3. Market development and policy support

1, Hong Kong has enhanced its competitiveness through a number of measures:

2024Approved in spot of virtual assetsETF, becoming the largest virtual asset in the Asia-Pacific regionETFmarket.

20251999 Policy Declaration: Plans to expand regulatory frameworks, which may include clearer stablecoin rules.

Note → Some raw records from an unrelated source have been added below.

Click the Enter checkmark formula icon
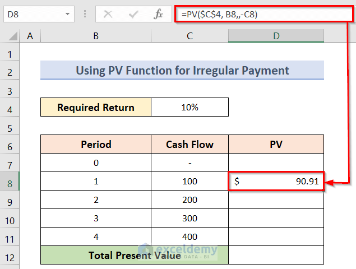 click(133, 15)
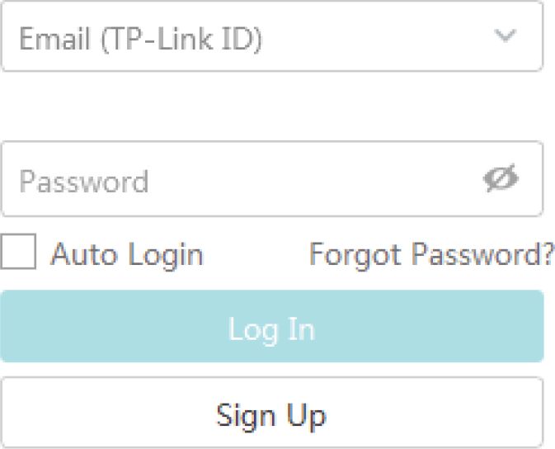
Task: Check the square Auto Login toggle
Action: pyautogui.click(x=18, y=253)
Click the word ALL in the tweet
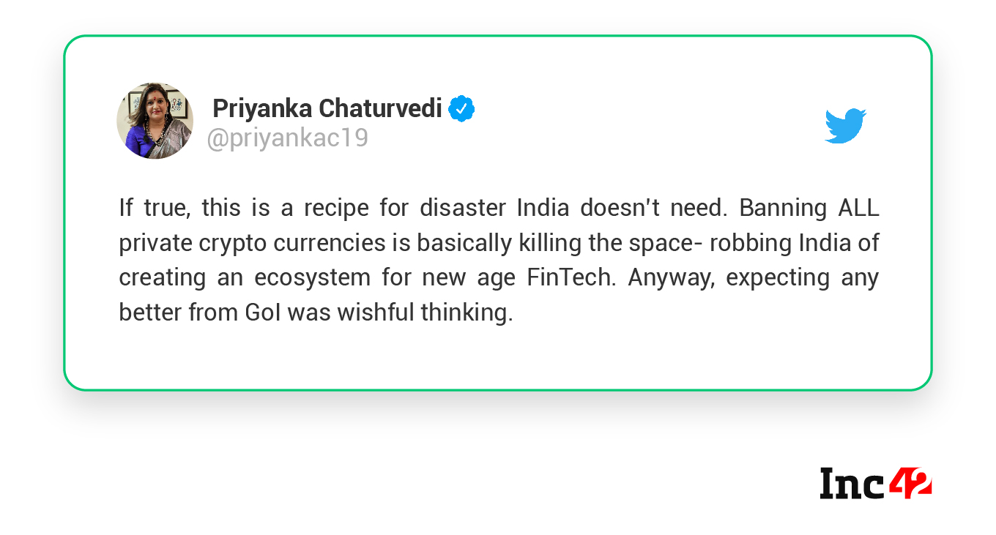 (858, 208)
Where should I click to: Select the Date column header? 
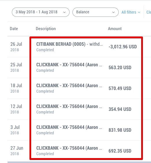(14, 29)
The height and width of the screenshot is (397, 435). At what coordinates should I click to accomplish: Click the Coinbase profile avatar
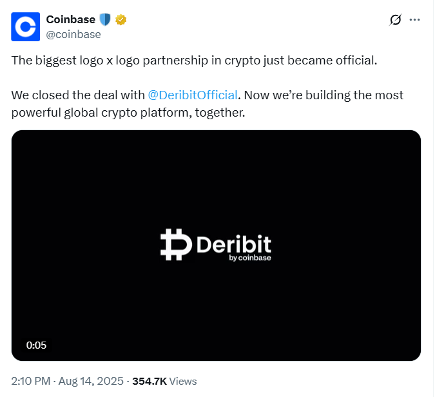26,26
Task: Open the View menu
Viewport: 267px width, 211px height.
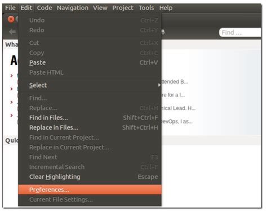Action: (100, 8)
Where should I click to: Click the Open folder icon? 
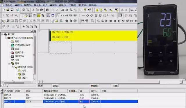[8, 10]
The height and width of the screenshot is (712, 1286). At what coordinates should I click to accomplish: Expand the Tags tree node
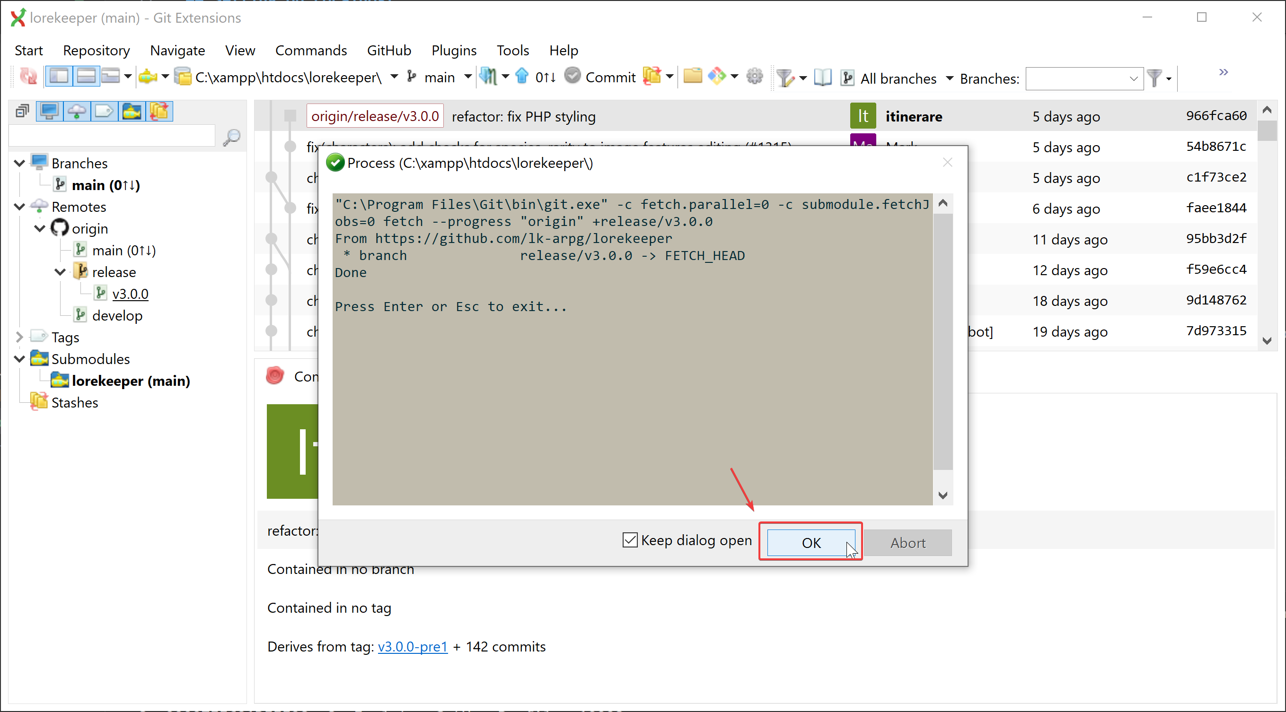19,337
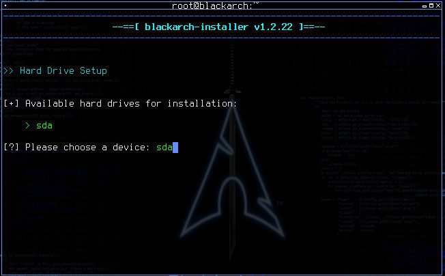Open the window menu dot in title bar
The image size is (445, 276).
point(5,5)
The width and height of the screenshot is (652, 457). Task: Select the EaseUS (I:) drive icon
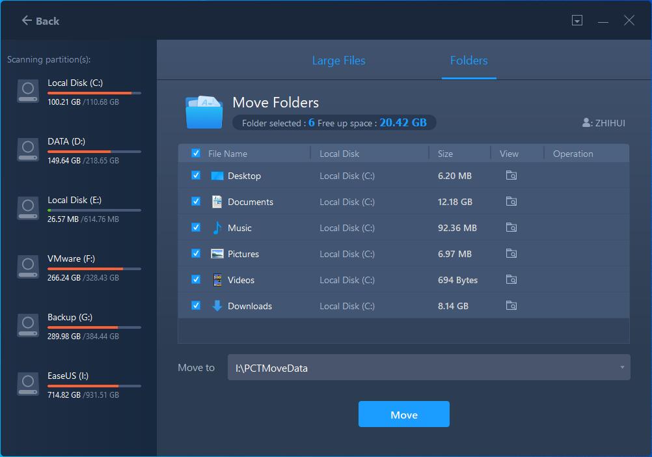pyautogui.click(x=28, y=384)
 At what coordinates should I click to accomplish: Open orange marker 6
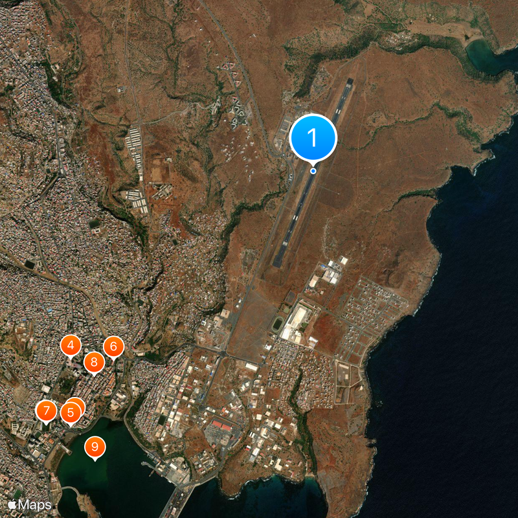click(x=113, y=346)
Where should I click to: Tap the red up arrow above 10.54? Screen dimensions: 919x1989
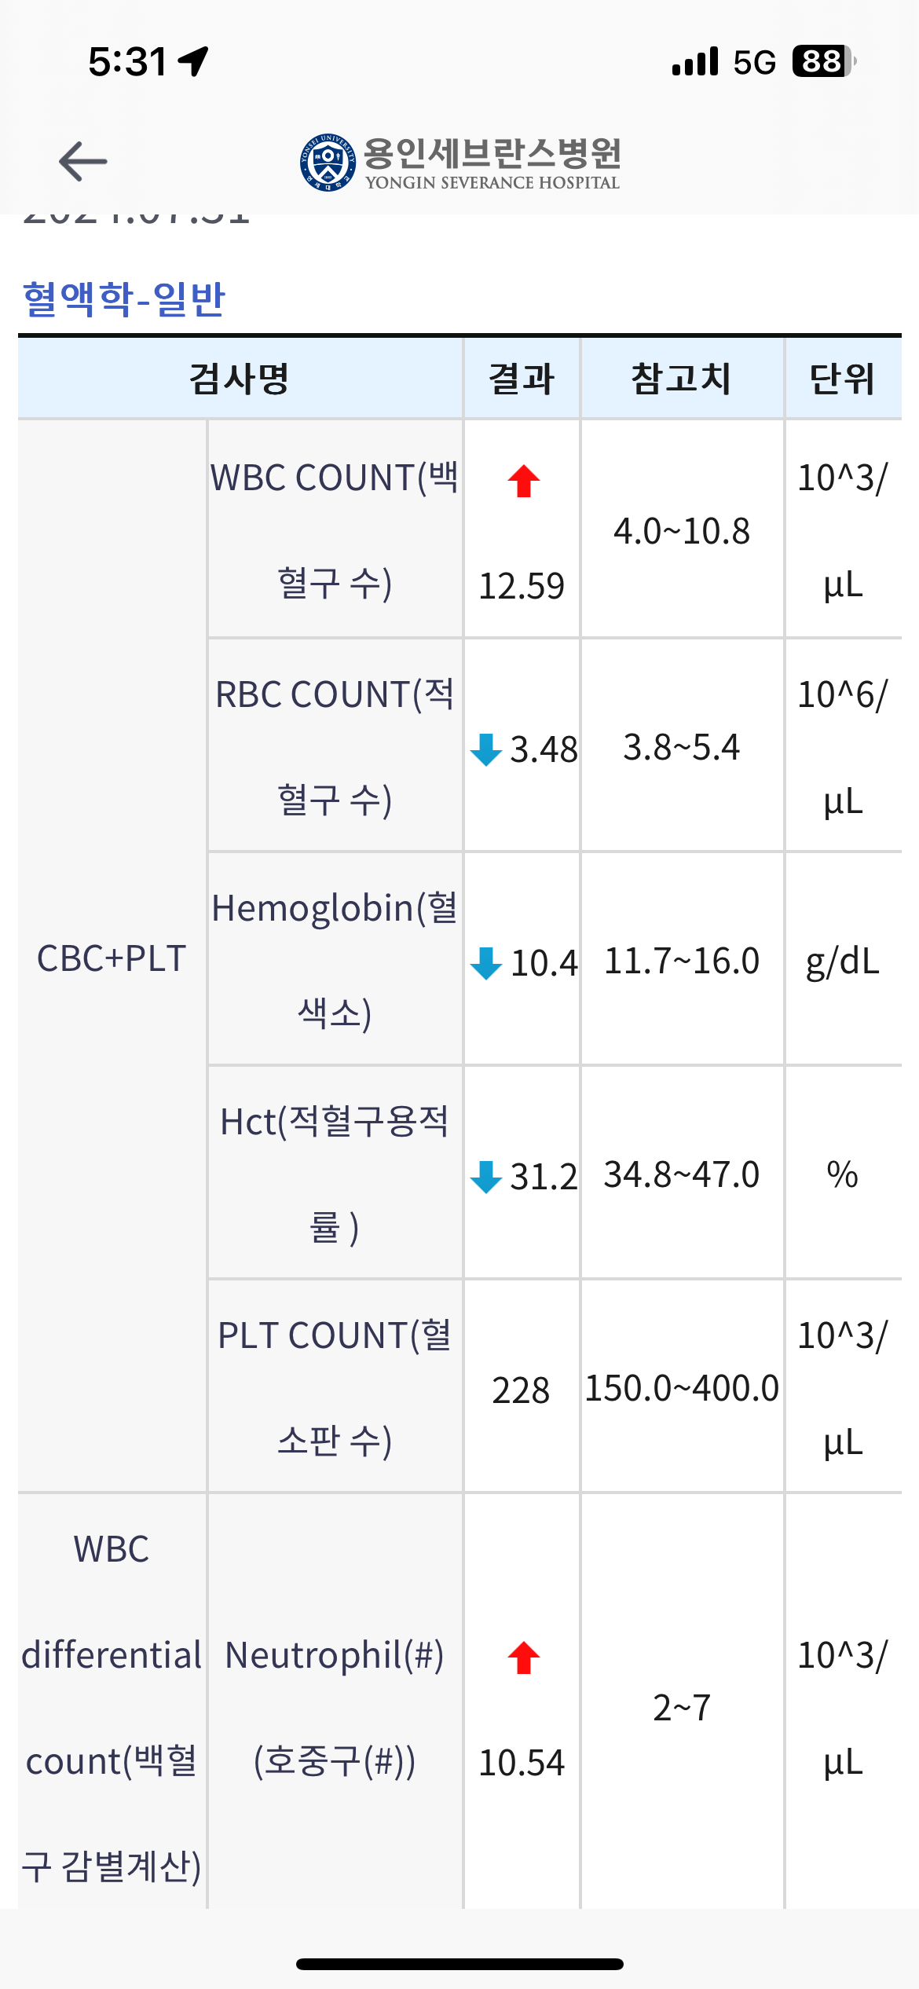point(523,1658)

2. Hong Kong’s advantages lies in:

Capital and talent advantages brought by the status of an international financial center

• Potential connection opportunities with the Mainland market

• Clear regulatory expectations and legal certainty

1. Differences in regulatory philosophies

2. Comparison of regulatory in specific fields

1. Stablecoin supervision:

United States: May relax regulation and focus on payment functions

• EU: Strict capital and reserve requirements, restrict non-Euro stablecoins

• Singapore:1:1Anchor requirements, independent audits and daily liquidity

• Hong Kong: Reserve100%Bank custody, implement the license system within the year

2. Securities tokens:

United States: Securities law strictly applies, registration or exemption is required

• EU:ARTTokens applyMiCA, other securities tokens follow the securities law

• Singapore: ApplicableSFA, but there is a small issuance waiver

• Hong Kong: Disclosure of asset ownership and smart contract risks

3. Decentralized applications:

United States: High pressure regulation, strict law enforcement

• EU:MiCARetain some exemption space

• Singapore: Sandbox mechanism support trial

• Hong Kong: Regulatory framework has not been clarified and may be includedVASPcategory

In the future, with the development of emerging issues such as real asset tokenization (RWA) and on-chain privacy, global regulatory coordination will become more important.Regulators across countries need to find a dynamic balance between protecting the financial system and maintaining technological vitality, while industry players need to develop adaptive strategies in a complex and changeable regulatory environment.The future of Web3 depends not only on technological innovation, but also on regulatory wisdom. Only by exploring feasible models within the framework of rules can this revolutionary technology realize its potential for change.